Challenging traditional definitions of the home neighbourhood: How far do adolescents roam from home to be physically active?

  • Presented on May 21, 2014

Purpose: Environmental characteristics of home neighbourhoods are hypothesised to be associated with residents’ physical activity levels, yet many studies report only weak associations. We propose this is in part a result of inappropriate definitions of what constitutes a neighbourhood. We objectively measured the distance that adolescents roamed from home to undertake physical activity and examined how this corresponded to traditionally defined measures of home neighbourhood supportiveness.

Methods: Data were analysed from 571 UK adolescents in the PEAR project. Each participant wore an accelerometer and a GPS device for seven days. These data were integrated into a Geographical Information System containing information on participants’ home neighbourhoods and measures of environmental supportiveness. We then identified the distance from home that adolescents undertook different intensities of physical activity and examined how this related to home neighbourhood supportiveness.

Results: We found that being in a less supportive neighbourhood did not negatively impact adolescents’ physical activity levels, indeed these participants recorded more minutes of physical activity, at all intensities, than those in more supportive neighbourhoods.

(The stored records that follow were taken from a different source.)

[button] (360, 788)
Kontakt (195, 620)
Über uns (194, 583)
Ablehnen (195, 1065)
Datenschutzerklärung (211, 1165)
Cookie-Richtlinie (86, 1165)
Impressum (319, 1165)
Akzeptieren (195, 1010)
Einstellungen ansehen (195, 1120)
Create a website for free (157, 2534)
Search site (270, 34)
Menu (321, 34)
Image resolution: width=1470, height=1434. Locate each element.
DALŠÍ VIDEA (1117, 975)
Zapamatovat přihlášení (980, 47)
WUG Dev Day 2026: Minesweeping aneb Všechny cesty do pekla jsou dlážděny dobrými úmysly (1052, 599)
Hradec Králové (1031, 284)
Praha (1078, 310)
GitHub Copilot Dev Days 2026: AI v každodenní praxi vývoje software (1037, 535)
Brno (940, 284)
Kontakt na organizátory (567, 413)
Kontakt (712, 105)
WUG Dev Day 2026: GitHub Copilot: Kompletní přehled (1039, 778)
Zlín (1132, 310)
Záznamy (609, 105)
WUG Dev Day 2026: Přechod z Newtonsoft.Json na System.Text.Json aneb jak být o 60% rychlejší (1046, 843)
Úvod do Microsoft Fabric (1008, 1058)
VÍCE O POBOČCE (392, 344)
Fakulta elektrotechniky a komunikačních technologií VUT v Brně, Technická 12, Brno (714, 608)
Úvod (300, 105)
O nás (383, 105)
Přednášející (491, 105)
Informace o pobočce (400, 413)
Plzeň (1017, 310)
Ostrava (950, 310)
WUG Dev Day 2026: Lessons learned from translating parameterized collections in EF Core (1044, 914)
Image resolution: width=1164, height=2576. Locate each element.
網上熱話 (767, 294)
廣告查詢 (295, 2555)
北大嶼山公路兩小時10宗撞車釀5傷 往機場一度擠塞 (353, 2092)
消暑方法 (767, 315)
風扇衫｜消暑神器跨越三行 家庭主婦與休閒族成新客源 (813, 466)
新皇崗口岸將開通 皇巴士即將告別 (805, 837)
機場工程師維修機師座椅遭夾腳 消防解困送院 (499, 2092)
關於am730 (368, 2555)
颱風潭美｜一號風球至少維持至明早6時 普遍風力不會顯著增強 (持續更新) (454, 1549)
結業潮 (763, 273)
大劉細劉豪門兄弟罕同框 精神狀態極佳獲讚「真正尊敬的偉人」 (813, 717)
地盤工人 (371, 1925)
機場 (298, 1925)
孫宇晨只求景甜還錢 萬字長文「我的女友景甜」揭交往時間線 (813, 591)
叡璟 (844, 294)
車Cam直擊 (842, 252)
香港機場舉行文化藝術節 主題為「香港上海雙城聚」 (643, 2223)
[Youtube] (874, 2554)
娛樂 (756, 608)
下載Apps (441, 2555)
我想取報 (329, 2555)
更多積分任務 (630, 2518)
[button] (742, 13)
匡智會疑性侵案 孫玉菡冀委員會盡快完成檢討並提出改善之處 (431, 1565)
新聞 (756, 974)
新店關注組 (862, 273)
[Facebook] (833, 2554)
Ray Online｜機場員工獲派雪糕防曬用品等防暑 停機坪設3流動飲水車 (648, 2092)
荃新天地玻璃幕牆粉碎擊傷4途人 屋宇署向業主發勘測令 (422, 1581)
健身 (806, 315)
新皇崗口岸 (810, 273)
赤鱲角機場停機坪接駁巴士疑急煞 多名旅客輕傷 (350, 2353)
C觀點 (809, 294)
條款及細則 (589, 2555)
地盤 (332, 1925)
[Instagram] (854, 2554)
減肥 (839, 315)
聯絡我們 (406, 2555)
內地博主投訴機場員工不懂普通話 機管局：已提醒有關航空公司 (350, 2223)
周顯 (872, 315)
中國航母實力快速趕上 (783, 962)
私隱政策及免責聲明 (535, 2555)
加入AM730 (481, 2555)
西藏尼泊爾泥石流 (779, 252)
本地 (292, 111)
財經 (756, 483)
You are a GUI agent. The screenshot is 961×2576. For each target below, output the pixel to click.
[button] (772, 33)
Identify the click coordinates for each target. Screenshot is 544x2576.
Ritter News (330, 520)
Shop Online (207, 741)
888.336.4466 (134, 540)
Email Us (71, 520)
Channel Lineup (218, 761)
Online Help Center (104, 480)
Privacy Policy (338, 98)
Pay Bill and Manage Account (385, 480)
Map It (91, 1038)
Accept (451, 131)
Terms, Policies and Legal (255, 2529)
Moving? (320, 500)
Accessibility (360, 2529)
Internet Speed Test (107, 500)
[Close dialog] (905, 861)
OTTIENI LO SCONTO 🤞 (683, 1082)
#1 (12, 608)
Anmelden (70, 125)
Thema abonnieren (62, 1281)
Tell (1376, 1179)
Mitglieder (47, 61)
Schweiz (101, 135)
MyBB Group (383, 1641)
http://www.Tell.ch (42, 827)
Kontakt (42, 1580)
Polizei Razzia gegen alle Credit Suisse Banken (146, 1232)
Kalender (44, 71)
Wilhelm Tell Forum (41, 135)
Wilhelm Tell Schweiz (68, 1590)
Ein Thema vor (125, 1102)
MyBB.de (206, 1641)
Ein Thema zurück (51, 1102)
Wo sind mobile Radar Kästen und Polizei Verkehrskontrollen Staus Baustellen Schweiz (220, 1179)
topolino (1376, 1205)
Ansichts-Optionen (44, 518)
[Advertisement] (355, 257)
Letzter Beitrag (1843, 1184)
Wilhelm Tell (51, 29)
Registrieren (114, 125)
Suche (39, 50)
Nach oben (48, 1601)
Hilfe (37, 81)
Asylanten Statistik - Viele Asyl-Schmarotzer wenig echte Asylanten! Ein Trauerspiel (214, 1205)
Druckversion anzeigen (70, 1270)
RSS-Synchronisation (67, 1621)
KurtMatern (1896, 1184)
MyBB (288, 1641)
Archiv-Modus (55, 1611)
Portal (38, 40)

However, adolescents from less supportive neighbourhoods roamed further from home to undertake light, moderate, and vigorous activity than those from more supportive neighbourhoods.

Conclusions: These findings suggest that traditional definitions of the home neighbourhood may be more relevant for those living in more supportive local environments. Given that the relevance of this exposure appears associated with its value, this has important methodological implications for researchers seeking to understand the role of the home environment in supporting physical activity.